Dün yani 05. 12. 2023 Salı günü, saat 13.00’te Sultan Abdülhamid Han Eğitim ve Araştırma Hastanesi Enfeksiyon polikliniğindeydim. Sağ olsunlar bütün doktorlar bana ilgi gösterir ve saygı duyarlar. Tabii ben de kendilerine... Bu kez öyle bir şey oldu ki buna sadece ilgi ve saygı diyemiyorum. Genç doktor hanım çoraplarımı çıkardı ve de giydirdi. Evde, zorda olsa çoraplarımı çıkarabiliyor ve giyebiliyorum. Ancak poliklinikte... Doktor hanım bunu anladı ve bana söz bırakmadan çoraplarımı çıkarıverdi. Kendisinden Allah razı olsun. O ayaklarıma bakarken benim ne düşündüğümü tahmin edemezsiniz:

Hani ilkokullarda bazı küçük öğrencilerin gözyaşlarını ve burunlarını öğretmen kendi mendiliyle siler ya... Demek ki dedim, kendi kendime bir öğretmen için öğrencileri neyse bir doktor için de hastaları odur. Bu durumda duygulanmaz mı insan.  Dua etmez mi insan... Duygulanmam, sadece doktor hanımın gösterdiği harekette değildi sadece. Kısaca anlatmaya çalışalım:

Doktor hanım, şikâyetiniz nedir, diye sorunca ondan hastalığın hikâyesini özetle anlatma müsaadesi istedim. Doğrusu da budur zaten. Bütün basılı formlarda bunu görmek mümkün. Sağ olsun müsaade etti. Müsaade etmekle kalmadı pür dikkat dinledi:

Her alanda, tabii tıpta da branşlaşmak çok önemli ve ileri bir aşamadır. Ama bu demek değildir ki yalnızca kendi alanıyla ilgilenmek, diğer alanları için yönlendirme yapmaktır. İnsan bir sistemdir. Bütün bir sistemdir. Sistemin bir öğesindeki bozukluk bütün sistemi etkiler. Diğer doktorlarımıza da bunu söyledim, ama haklı gerekçelerle bunun günümüz sağlık sistemi içinde mümkün olamayacağını söylemişlerdi. Neyse doktor hanıma son altı aydır çok antibiyotik kullandığımı bunların bağışıklık sistemini bozdukları gibi yemek borusunda mantarlara sebep olabileceğini söyledim. Nitekim endeskopi verileri de buna işaret ediyor... Maşallah, sözüm bitince mantar olup olmadığına bakmak için çoraplarımı çıkardı. İşte bu, dedim. Kelimeleri kaçırmadı. Barsak ve diğer organlardaki mantarla ilgi kurdu. Yeni mezun her halde, ya da tıpla ilgili yayınları takip ediyor. Böyle bilgili gencimiz takdir duygularımızı geliştirmez mi? Bu da ne demeyiniz, doktorlarımız birçok hastaya baktıklarından olacak ne hastanın şikâyetlerini tam anlayabiliyor, ne de çeşitli bağlantılar kurabiliyorlar. Tabii bunların hiç birini kınamıyorum; ama genç doktorumuzu takdir etmeden de yapamıyorum.
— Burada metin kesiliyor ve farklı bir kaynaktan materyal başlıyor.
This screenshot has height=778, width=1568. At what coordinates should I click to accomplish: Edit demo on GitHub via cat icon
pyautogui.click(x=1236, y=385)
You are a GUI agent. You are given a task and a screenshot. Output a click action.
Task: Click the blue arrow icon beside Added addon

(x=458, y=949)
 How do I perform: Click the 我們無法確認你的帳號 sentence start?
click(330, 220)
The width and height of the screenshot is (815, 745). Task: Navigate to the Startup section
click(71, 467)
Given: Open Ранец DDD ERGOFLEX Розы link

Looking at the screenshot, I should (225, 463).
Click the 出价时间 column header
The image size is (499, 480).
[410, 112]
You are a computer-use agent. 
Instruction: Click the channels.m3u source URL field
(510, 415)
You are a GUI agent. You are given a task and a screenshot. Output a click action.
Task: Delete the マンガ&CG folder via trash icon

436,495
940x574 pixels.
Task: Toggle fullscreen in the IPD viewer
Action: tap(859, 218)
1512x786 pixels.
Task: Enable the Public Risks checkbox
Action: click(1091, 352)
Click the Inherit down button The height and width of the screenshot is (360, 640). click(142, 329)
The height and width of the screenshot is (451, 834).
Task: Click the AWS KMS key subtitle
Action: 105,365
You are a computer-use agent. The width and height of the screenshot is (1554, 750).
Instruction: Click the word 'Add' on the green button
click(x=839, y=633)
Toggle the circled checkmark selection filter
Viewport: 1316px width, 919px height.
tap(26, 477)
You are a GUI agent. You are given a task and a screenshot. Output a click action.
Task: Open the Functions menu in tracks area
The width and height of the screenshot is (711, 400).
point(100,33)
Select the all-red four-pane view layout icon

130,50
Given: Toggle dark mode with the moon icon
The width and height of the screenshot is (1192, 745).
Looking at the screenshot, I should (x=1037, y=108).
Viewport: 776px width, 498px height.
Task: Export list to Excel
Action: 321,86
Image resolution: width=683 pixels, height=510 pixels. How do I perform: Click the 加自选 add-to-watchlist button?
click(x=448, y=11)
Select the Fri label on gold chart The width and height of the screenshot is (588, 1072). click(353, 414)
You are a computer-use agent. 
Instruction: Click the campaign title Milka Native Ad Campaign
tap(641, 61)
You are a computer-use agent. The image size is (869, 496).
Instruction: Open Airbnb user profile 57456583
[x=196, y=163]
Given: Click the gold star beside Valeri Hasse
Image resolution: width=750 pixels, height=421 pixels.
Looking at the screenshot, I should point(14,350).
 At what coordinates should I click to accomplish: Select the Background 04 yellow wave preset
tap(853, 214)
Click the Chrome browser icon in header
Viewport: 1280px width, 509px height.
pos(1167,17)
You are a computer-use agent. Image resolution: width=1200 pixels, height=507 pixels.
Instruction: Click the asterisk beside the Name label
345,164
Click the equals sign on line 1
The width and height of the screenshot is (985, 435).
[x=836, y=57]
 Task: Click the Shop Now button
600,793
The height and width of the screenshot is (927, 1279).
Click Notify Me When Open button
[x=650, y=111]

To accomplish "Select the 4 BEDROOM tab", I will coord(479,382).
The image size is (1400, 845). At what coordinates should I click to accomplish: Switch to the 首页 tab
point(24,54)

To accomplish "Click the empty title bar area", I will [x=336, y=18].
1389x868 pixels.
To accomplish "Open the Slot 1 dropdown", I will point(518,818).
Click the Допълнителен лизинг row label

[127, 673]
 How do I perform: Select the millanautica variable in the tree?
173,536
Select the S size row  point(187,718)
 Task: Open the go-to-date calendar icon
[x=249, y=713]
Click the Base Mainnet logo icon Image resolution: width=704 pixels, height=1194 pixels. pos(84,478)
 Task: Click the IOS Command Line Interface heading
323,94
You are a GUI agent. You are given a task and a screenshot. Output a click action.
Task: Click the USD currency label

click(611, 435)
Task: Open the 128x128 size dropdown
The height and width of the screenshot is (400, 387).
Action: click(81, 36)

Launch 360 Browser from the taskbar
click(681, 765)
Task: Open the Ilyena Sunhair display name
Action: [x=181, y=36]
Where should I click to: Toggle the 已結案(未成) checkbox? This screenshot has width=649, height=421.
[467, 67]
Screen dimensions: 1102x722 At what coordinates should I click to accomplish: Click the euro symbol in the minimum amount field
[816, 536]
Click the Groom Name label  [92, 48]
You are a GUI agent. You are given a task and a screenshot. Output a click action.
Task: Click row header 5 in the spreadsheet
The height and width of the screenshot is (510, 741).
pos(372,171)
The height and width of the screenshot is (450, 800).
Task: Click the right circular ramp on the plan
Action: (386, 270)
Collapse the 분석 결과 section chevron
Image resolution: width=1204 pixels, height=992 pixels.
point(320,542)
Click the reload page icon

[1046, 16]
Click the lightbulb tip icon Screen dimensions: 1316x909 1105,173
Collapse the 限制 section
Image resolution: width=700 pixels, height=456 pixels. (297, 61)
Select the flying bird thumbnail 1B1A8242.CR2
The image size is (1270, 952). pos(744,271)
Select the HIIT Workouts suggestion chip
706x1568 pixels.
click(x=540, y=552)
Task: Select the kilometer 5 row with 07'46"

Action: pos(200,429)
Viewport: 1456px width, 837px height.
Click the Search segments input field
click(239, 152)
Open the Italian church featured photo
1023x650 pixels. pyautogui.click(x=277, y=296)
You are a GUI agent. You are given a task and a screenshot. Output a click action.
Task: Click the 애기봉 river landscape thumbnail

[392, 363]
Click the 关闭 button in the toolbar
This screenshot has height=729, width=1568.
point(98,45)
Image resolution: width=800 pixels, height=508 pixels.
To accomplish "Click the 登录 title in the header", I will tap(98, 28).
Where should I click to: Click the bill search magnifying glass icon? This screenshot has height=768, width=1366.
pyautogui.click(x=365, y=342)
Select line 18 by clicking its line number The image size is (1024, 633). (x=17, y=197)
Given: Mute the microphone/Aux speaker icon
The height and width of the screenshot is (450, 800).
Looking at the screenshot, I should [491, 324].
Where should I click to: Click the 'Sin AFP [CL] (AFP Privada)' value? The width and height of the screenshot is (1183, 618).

Ha, ayaklarımla ilgili teşhisin ne olduğunu da yazayım. Gençliğimde ayak tırnaklarımda mantar vardı doğrusu. Ama mantarlı yerler tam siyah olmasa bile, en azından lekeli gibi gözüküyor ve mantar, ben buradayım, diyordu. Şimdilerde ayaklarım, tırnaklarım bembeyaz. Aklımın ucundan geçmezdi burada mantar oluşacağı. Sözün burasında aklıma ne geldi bilemezsiniz. Derler ya siyah taş pirincin içinde kolayca bulunur, sen ondan korkma. Ama pirincin içindeki beyaz taşlardan kork. Toplumumuzda bazıları bukalemun gibi renklerini değiştirerek grupların bir bireyi haline gelebiliyorlar. Bu tehlikeli tabii. Acaba diyorum, mantarlar da bu bukalemunlar gibi renk değiştirmeye mi başladı.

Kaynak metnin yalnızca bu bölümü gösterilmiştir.